■ Work to do ■
Which figures written in digits appear in the text on financial reform below? List each one once.

start Text section

Whatever views people hold about politics and economics, the popular momentum seems to favor some variant of financial reform.

At the heart of the matter lies a widespread belief among many Americans that we deserved to have a recession in 2008 as the collective price to be paid for all the excesses that built up in a seven-year economic expansion. But few believe that we deserved the jarring decline in business activity that brought the global economy within inches of a major depression in which we could have seen 20% unemployment. Indeed, many Americans don't believe the financial crisis had to happen or that it required trillions in bailout funding.

So it's understandable that the impetus for financial reform is powerful. When an articulate advocate for the free enterprise system like former GE CEO Jack Welch says the entire capitalist system went off the rails in 2008, people listen.

Most economists thought they'd never see anything in their lifetimes like the last two years. It's hardly the first time they were wrong.

But did the entire capitalist system jump the guardrails in late 2007 and 2008 or was it just the global financial system? I'd argue it was the latter.

end Text section
start Data lines

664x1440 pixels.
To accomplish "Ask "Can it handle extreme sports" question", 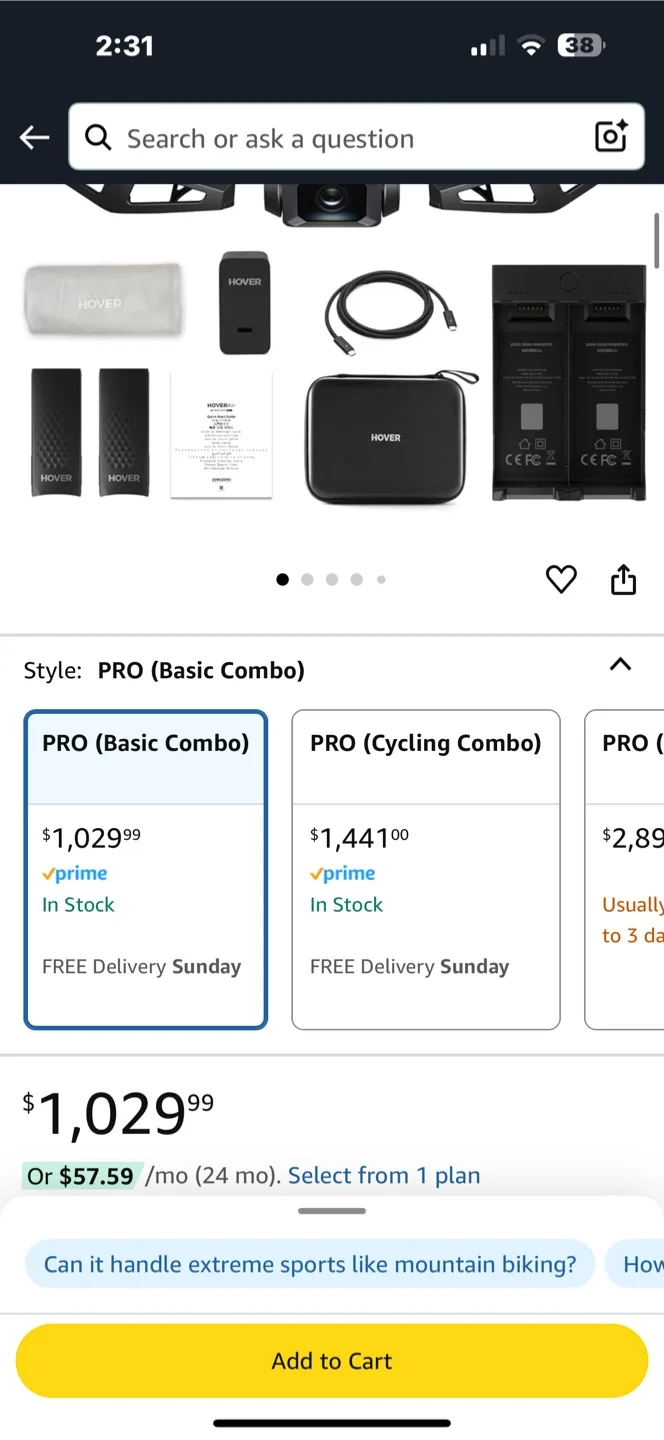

end Data lines
start Data lines

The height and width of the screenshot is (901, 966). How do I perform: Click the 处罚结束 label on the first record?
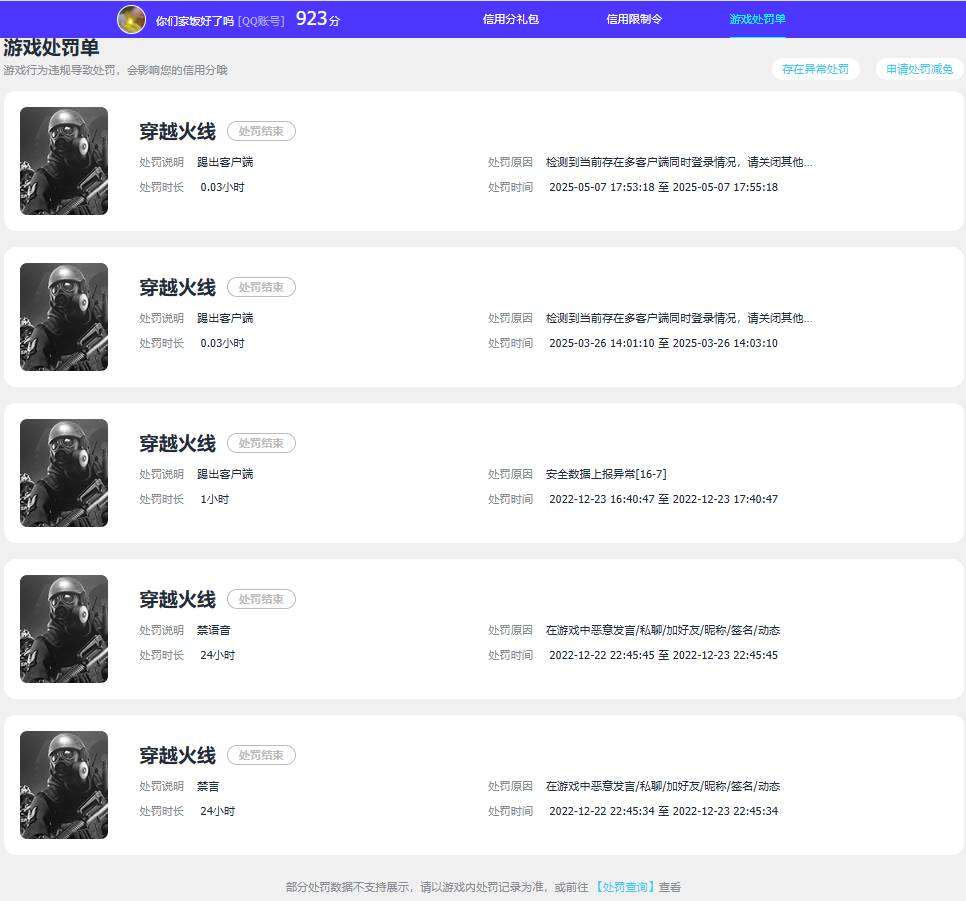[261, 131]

end Data lines

■ Finished answer ■
2008, 20%, 2007